We are the Dead. Short days ago
We lived, felt dawn, saw sunset glow,
Loved and were loved, and now we lie,
In Flanders fields.
Take up our quarrel with the foe:
To you from failing hands we throw
The torch; be yours to hold it high.
If ye break faith with us who die
We shall not sleep, though poppies grow
In Flanders fields.
~ Lieutenant Colonel John McCrae ~
Blessed Memorial Day. This is the poem that launched what I call the Campaign of Poppies. Every year we see a vet out in front of the store with a can and a handful of paper poppies. I did again this year and had nothing to give. I felt horrible for two reasons. 1. I recognize that our vets are not exactly taken care of well upon returning from service by the people who sent them ( our government) 2. The paper poppy on the antenna of my car has long since been bleached out by the sun. It is an unrecognizable slip of paper that was once a glorious reminder that someone had the courage to step up to the line and give their life to defend the constitution that states our basic human rights. My poppy really needs to be replaced.
He was a grandfatherly figure standing in front of the store as I needed to quickly get in and out. He probably is someone's grandfather. I would have stopped and given him something for his can had I had any cash on me. Alas, I had nothing. He politely smiled and probably knew two things: I was indeed in a rush and probably really had nothing. . . I didn't even have my magic pennies on me as I have taken them out of my purse to get them ready for a penny game soon.
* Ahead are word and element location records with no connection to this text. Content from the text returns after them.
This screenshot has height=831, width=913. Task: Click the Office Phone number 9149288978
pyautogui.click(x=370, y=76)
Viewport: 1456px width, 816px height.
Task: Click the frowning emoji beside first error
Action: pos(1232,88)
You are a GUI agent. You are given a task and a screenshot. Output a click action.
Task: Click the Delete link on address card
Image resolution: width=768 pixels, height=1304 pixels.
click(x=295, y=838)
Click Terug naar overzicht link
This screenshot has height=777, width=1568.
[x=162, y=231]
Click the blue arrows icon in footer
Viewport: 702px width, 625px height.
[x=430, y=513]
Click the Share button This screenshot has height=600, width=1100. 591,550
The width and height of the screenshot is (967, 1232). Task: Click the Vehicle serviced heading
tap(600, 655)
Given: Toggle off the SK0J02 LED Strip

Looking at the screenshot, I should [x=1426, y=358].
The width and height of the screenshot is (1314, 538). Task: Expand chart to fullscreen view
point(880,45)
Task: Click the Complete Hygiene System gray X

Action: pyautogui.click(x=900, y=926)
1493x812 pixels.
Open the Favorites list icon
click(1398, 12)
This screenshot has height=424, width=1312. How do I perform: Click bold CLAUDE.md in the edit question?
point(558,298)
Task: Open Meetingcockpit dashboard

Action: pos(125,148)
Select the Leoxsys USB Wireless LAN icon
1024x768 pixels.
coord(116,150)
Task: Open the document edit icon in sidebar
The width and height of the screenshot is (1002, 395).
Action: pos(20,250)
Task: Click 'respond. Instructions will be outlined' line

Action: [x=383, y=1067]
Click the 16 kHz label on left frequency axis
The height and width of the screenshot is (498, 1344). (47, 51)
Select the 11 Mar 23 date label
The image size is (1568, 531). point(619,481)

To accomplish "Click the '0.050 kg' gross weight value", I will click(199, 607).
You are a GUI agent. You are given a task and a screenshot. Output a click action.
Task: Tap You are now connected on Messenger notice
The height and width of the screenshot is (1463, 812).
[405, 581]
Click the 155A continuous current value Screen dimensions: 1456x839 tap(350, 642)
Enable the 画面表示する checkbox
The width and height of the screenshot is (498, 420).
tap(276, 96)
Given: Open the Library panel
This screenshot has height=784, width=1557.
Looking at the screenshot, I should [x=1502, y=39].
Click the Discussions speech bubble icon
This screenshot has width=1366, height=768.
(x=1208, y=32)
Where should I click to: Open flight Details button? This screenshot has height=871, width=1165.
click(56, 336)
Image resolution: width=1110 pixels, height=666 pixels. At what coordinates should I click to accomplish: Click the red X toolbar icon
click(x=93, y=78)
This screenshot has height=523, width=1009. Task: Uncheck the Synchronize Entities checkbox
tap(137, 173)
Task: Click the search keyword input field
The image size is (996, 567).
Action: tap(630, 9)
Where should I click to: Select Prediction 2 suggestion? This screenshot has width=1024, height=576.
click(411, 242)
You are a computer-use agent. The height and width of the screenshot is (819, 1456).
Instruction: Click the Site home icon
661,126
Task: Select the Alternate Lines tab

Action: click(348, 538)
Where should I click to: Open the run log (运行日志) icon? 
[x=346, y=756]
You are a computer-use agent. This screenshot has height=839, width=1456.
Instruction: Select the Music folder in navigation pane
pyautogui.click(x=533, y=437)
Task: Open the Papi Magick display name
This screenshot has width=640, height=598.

I felt even worse coming out of the store greeting him again. I caught a straight, focused gaze with him and said thank you. He smiled and told me I was welcome. I then had to hurry away, but his face still remains in my mind. I will never be caught without an offering for the poppy can again. As of today, I have resolved to come up with a ritual offering of coin: 4 quarters, 4 dimes ( the ones with torches), 4 nickels, and a copper penny ( pre 1982). Thirteen coins, thirteen moons in a year, thirteen the number of death in the tarot. I will place them on the Death card upon my altar and offer my thanks to those who died in service then offer the coins to the one who holds the poppies in of the store. If I have more to give at the moment I will, but the coins I want to put forth as an offering and have them available once a year as tribute to the dead and sustenance for those who remain and require care. I realize it's a small offering, maybe even financially meaningless, but having a family on a tight budget sometimes leaves nothing to give on the spur of the moment. I want to change that.